Thecus 1U4500R review

Price when reviewed

Thecus has been sitting pretty for some time on the PC Pro A List, as we’ve yet to find anything that can compete with its N5200 RouStor (wed ID: 97782) in terms of features, performance and value. It now turns its eye on the business storage market, as the 1U4500R aims to take all the best bits from its desktop boxes and present them in a slimline 1U rack server.

Thecus 1U4500R review

Processing power receives a boost, with the 1U4500R endowed with a low-voltage 1.5GHz Celeron M teamed with 512MB of DDR memory. The “R” in the name indicates this model also offers power redundancy in the shape of a pair of 232W hot-plug supplies at the rear. Thecus’ distinctive blue LCD panel is still evident, although it’s now located in front of the first drive bay and can be swung up out of the way to facilitate drive removal.

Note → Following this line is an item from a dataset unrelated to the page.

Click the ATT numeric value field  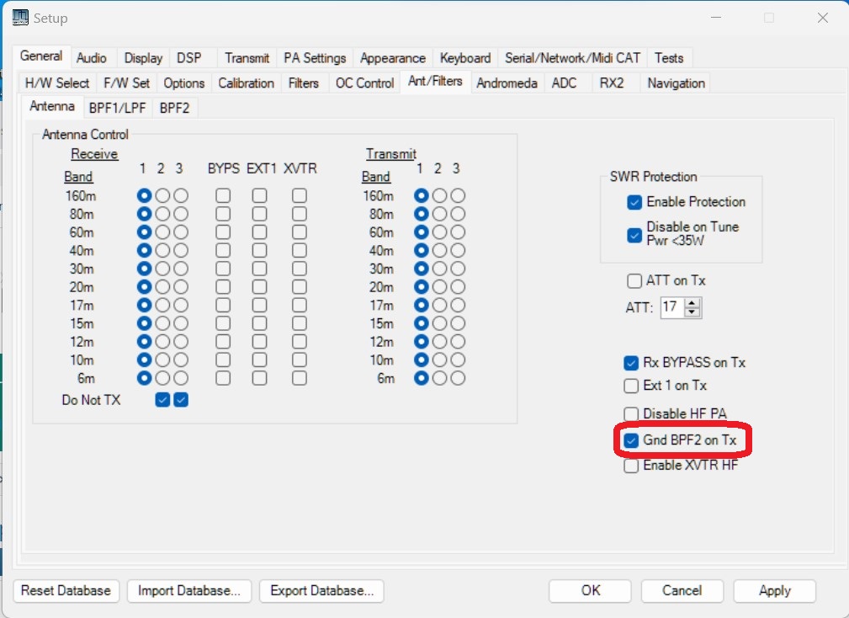point(671,307)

Naturally, there’s a price to pay with the reduced chassis size, as the drive count goes down to four, but Boston supplied the review unit with a quartet of 750GB Seagate SATA hard disks. RAID options are still impressive, although a RAID6 dual redundant array with only four available drives will cost you a lot in terms of storage, making RAID5 far more cost-effective. Internally, there isn’t much to see, with the compact motherboard tucked in one corner and the power supply enclosure alongside. The drive backplane has individual SATA connectors, and these are cabled directly to a daughtercard sitting in a proprietary slot in the mainboard.

The web interface doesn’t see any design improvements over the N5200, but does offer easy access to all the features. RAID arrays are easy to create, and you get an option to migrate mirrored and striped arrays to RAID5. Client support extends to Windows, Linux, Unix and Mac systems, and FTP services are available, too. Shared security options start with the local user and group database, but the appliance can use NT domain and AD authentication, while ACLs using local username and password combinations, and group memberships can be applied to each folder. With the focus on business use, Thecus has removed a number of features found on its desktop appliances, including the iTunes and media servers and its download manager.

Once your array has been initialised, you get an Nsync folder created automatically that’s used for appliance-to-appliance backup, which can be scheduled to run at regular intervals. Usefully, this feature can also be used to secure selected folders on the appliance to an FTP server. You get support for scheduled volume snapshots, too, but workstation backup is poorly served, with Thecus’ bundled client backup software short on features. Performance over Gigabit Ethernet is good, with the Iometer utility reporting a 52MB/sec raw read throughput – identical to the N5200. Copying a 691MB video file to the appliance also delivered fast real-world read and write speeds of 28MB/sec.

For a business NAS appliance, the 1U4500R comes up short on features when compared with Windows Storage Server 2003-powered systems. However, it delivers a good hardware package offering reasonable performance and plenty of storage for the price.